[[ Supplied entries open ]]

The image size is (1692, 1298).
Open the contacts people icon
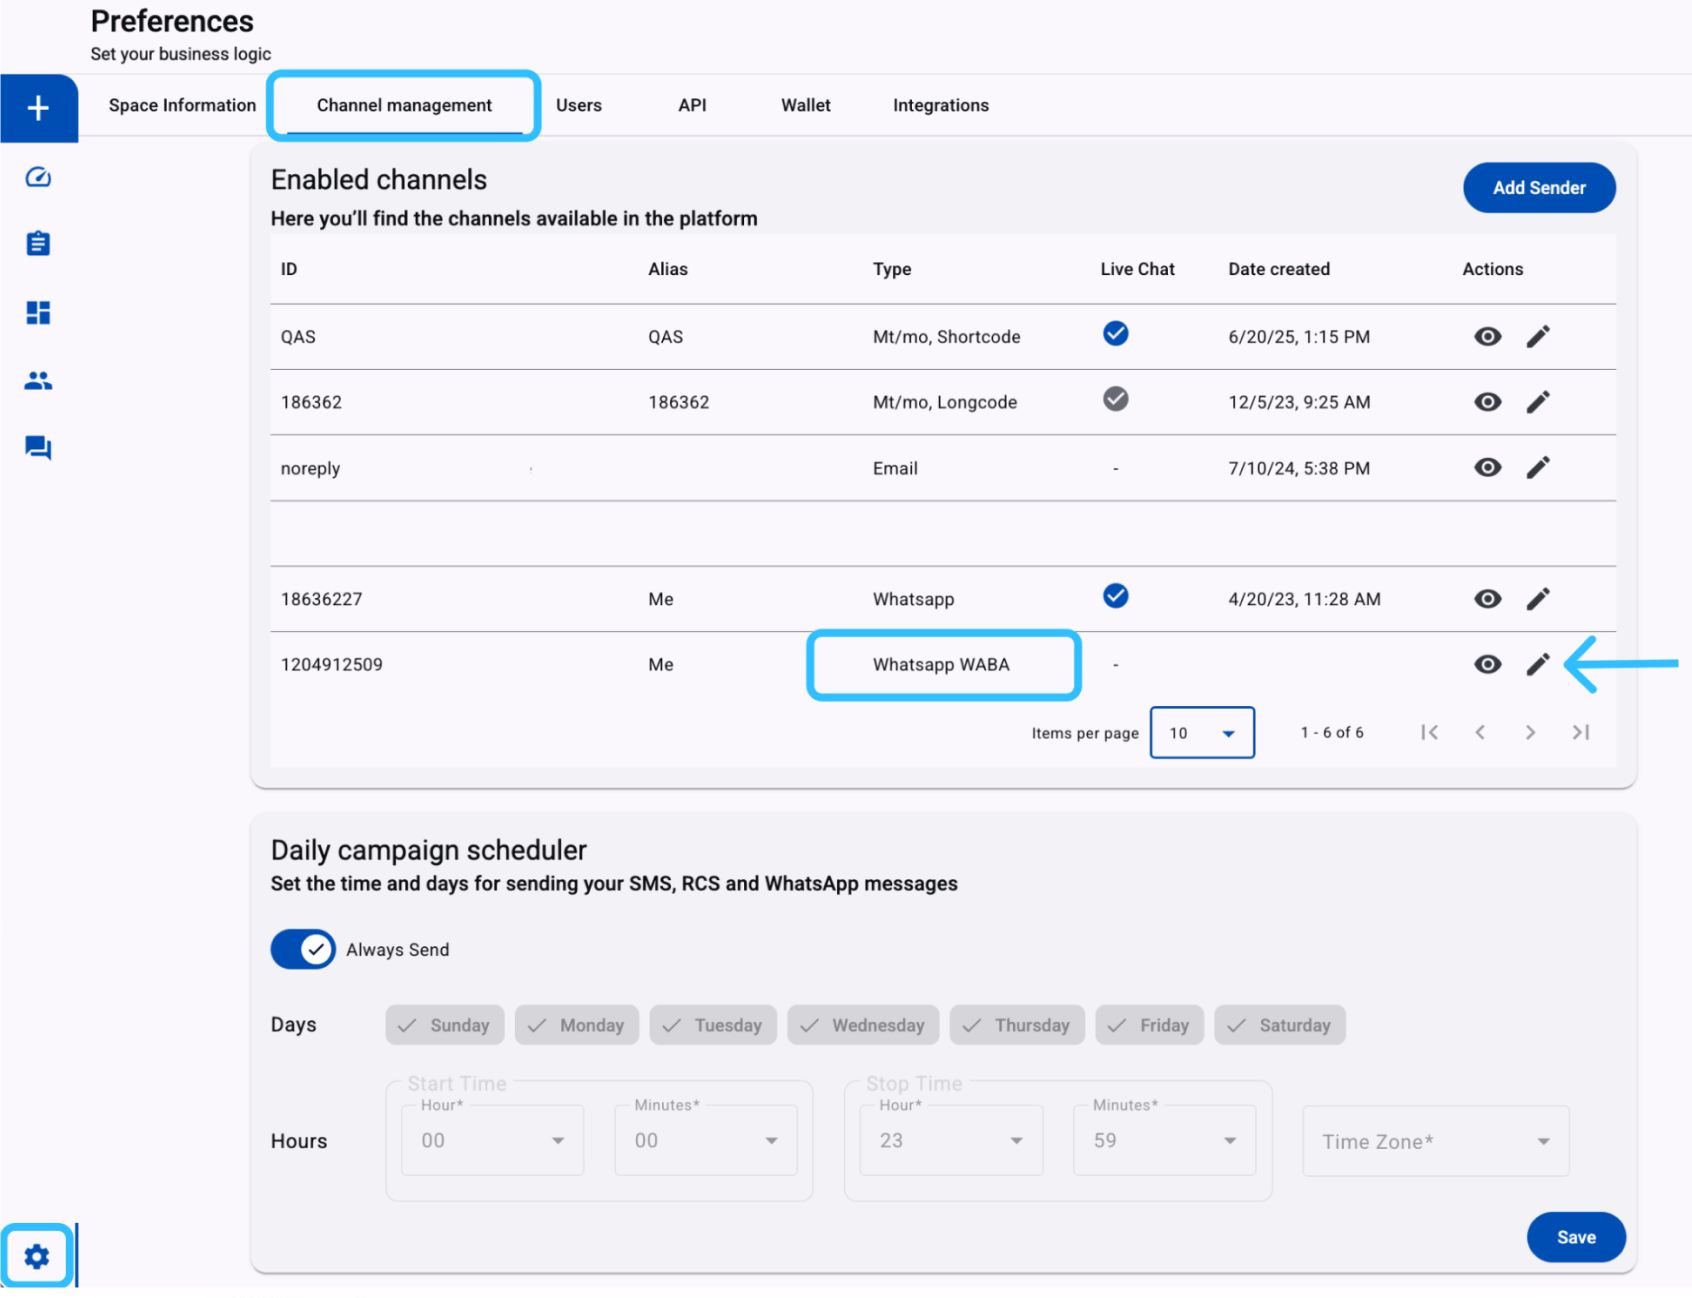click(38, 380)
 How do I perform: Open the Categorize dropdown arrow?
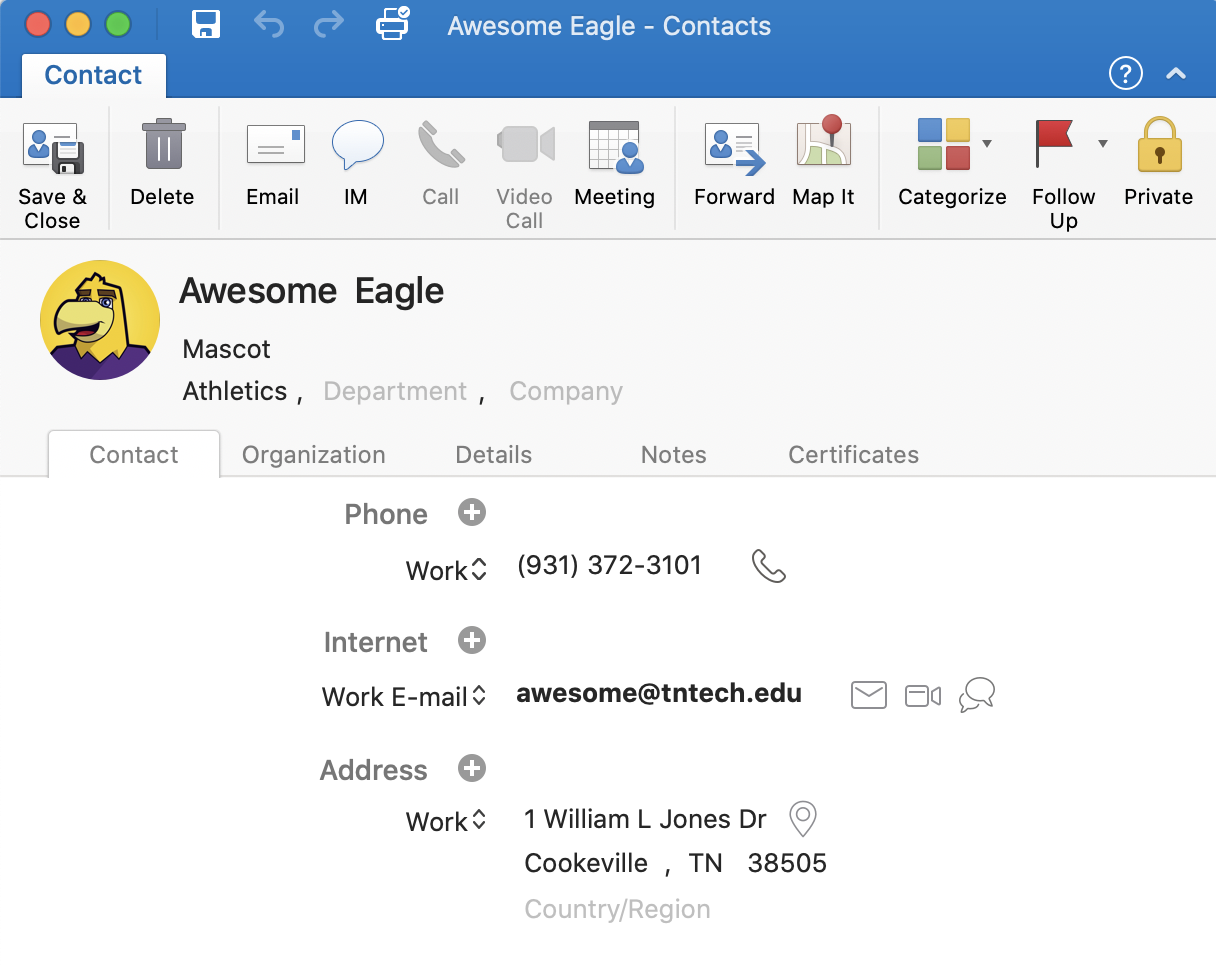tap(987, 144)
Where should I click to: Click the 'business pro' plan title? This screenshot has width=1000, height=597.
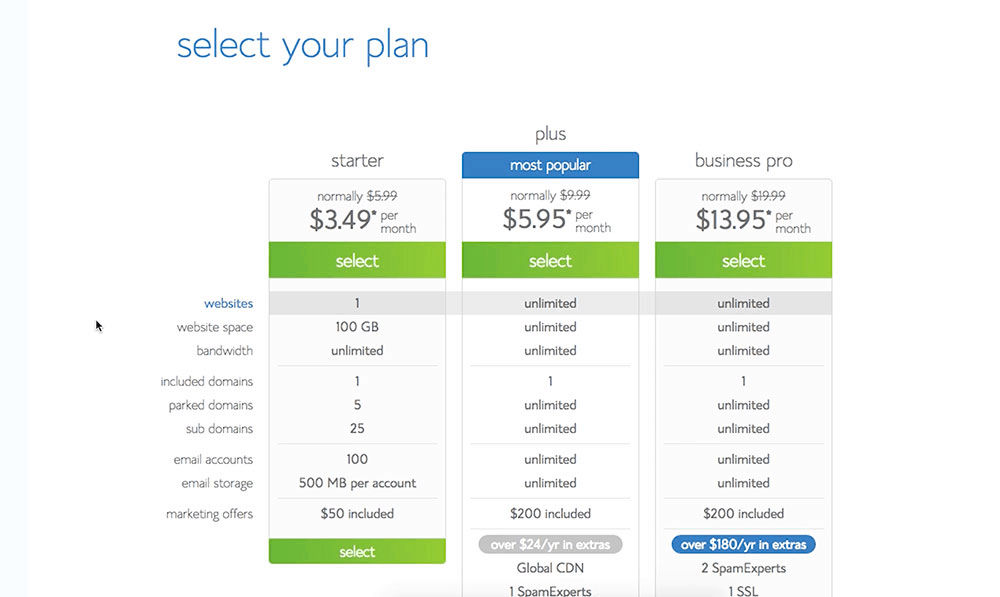pyautogui.click(x=743, y=160)
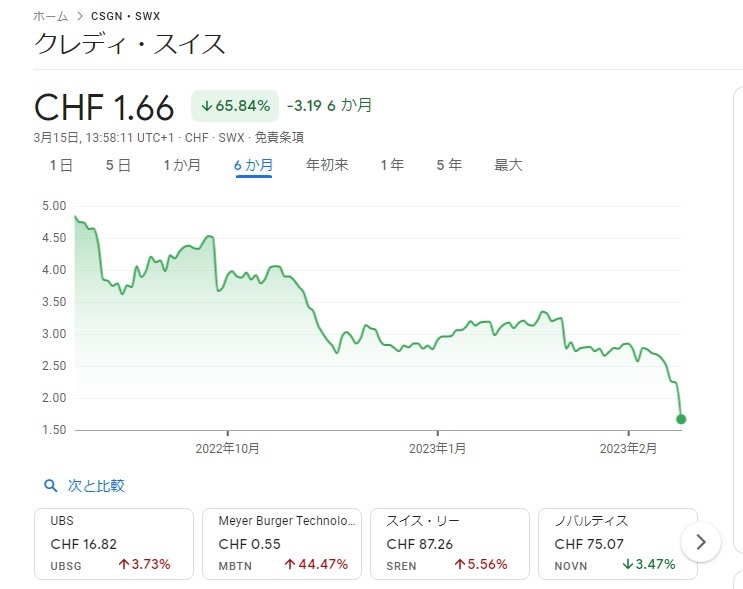Switch chart to 年初来 range
Screen dimensions: 743x589
pyautogui.click(x=327, y=165)
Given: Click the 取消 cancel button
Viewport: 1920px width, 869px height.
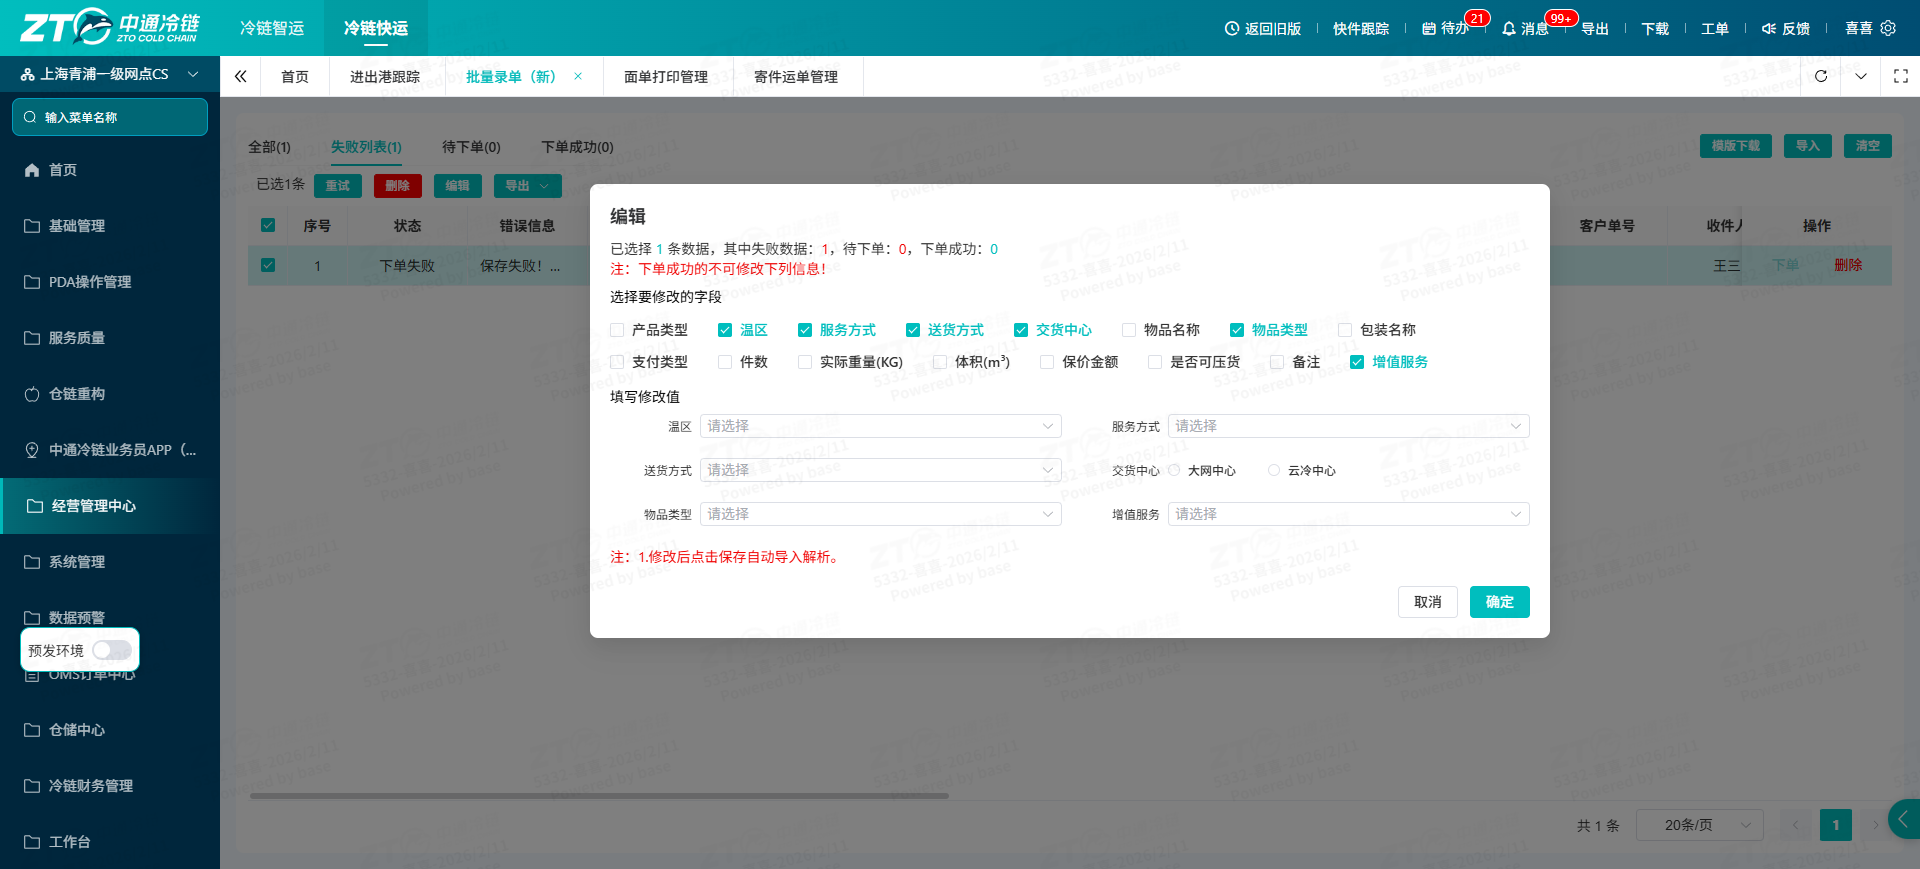Looking at the screenshot, I should tap(1428, 602).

[[ Supplied entries closed ]]

▸ Exercise instructions
Return all the records exactly, excluding images.

▸ Answer to this problem
The image size is (1692, 1298).
Open the contacts people icon
click(38, 380)
 How do I perform: Open the Categorize dropdown arrow?
tap(987, 144)
Where should I click to: Click the 'business pro' plan title? This screenshot has width=1000, height=597.
pyautogui.click(x=743, y=160)
Switch chart to 年初来 range
Screen dimensions: 743x589
pyautogui.click(x=327, y=165)
Given: Click the 取消 cancel button
Viewport: 1920px width, 869px height.
Looking at the screenshot, I should tap(1428, 602).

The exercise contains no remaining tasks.